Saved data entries
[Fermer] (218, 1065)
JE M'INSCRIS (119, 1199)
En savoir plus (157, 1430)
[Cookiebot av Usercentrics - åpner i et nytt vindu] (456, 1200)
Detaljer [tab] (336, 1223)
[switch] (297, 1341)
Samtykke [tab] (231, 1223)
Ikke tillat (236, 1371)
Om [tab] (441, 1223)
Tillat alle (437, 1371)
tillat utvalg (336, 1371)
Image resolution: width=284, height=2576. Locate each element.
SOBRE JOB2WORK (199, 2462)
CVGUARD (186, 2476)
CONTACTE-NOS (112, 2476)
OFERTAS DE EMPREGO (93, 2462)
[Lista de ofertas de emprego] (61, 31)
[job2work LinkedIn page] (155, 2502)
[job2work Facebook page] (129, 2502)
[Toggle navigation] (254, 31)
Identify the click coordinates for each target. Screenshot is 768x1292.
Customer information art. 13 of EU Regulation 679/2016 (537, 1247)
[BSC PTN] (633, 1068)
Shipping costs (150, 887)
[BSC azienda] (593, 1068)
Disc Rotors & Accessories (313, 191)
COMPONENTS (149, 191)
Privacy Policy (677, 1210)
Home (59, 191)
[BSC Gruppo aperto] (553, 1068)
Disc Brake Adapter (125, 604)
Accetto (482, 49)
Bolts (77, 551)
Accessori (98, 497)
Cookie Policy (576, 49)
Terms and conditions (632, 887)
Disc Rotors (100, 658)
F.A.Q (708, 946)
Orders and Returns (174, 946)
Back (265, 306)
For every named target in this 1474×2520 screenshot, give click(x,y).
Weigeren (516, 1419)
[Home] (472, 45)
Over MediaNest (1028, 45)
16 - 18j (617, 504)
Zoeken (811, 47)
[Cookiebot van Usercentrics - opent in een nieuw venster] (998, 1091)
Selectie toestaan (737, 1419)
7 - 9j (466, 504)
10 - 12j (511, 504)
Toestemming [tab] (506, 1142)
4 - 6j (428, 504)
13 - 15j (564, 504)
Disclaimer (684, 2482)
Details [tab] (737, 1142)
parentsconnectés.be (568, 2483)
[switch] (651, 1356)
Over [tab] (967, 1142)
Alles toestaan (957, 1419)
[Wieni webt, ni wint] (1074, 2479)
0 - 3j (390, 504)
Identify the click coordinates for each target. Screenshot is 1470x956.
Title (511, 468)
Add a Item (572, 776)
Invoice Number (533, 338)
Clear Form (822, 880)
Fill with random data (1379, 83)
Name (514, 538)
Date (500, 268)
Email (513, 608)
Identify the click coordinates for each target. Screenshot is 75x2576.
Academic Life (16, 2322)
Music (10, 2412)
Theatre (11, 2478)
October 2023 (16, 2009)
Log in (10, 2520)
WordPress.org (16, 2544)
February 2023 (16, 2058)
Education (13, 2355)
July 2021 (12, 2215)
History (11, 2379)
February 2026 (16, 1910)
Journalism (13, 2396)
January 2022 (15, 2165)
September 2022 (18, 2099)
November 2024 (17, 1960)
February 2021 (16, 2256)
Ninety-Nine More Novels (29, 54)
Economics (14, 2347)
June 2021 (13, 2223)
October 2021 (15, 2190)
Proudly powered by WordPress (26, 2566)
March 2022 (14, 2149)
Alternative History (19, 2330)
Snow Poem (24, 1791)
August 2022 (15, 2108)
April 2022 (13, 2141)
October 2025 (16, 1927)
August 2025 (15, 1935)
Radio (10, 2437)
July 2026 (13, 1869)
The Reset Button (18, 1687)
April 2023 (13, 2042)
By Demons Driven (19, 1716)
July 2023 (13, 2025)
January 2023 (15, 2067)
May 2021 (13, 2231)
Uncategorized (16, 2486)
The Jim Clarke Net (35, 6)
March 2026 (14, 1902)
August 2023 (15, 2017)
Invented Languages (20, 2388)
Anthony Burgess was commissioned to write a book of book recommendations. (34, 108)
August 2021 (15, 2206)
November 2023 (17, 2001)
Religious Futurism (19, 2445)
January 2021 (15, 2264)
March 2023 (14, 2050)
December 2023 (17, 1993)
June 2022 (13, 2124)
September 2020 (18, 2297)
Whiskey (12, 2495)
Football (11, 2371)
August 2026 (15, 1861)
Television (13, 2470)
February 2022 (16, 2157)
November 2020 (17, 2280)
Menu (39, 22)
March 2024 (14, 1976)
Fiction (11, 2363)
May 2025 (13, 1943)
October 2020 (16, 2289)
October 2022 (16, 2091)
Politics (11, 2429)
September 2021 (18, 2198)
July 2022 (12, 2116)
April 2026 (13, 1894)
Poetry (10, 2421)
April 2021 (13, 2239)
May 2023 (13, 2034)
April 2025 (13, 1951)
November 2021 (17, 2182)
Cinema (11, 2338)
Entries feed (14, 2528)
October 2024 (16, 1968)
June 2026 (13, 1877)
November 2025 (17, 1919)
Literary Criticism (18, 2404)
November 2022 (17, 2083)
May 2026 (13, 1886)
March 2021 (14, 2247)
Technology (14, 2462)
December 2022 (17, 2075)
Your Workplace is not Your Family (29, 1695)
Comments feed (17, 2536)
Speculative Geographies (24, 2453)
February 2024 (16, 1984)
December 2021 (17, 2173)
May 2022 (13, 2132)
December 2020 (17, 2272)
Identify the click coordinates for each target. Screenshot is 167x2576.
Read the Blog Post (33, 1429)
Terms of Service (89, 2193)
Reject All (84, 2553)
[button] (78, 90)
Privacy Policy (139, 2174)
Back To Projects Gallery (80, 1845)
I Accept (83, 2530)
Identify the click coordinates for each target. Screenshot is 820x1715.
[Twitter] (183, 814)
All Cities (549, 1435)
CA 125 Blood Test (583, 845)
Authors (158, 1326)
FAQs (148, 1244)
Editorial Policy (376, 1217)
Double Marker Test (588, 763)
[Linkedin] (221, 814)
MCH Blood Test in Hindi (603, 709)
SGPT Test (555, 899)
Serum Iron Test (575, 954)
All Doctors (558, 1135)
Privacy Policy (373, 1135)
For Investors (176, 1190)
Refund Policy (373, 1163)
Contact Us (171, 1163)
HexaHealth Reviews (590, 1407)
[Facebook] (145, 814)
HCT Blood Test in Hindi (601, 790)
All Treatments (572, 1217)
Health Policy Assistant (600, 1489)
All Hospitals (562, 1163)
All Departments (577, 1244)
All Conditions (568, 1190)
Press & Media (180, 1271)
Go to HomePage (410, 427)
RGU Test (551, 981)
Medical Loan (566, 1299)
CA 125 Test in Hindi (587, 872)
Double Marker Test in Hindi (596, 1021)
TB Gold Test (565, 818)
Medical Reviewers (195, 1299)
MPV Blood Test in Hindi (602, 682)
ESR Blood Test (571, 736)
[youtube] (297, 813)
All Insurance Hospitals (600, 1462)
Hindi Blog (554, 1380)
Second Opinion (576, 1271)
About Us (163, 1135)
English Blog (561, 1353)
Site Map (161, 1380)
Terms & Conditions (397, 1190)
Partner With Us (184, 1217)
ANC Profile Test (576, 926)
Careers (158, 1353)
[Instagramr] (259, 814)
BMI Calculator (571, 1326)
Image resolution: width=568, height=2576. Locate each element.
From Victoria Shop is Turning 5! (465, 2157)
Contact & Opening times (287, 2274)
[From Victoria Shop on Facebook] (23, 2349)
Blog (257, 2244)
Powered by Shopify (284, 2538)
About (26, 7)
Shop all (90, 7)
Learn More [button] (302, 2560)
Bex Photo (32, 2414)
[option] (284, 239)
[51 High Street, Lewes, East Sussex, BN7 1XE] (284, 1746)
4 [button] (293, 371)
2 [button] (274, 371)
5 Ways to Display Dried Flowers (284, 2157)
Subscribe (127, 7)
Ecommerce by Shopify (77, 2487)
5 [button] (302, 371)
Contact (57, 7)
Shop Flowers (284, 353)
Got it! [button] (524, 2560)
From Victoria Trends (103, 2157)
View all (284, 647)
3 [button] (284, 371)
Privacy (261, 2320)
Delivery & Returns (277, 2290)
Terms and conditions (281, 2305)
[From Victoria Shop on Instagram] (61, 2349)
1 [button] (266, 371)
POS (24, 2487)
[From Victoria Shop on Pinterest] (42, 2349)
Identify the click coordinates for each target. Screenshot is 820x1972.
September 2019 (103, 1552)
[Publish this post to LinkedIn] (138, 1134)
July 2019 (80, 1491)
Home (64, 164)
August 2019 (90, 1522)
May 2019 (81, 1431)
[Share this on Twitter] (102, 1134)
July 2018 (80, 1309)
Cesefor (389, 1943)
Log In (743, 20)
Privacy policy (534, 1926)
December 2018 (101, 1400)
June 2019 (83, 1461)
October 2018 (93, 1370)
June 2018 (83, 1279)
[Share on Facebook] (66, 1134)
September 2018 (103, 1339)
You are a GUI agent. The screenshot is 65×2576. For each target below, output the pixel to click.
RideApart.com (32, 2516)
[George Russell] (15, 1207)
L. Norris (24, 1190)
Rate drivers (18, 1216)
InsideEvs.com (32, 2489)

◆ **Exercise requirements**:
From the records above, tally every line that contains the string "element"; the reply consists of that number alone.

◆ **Finished task**:
2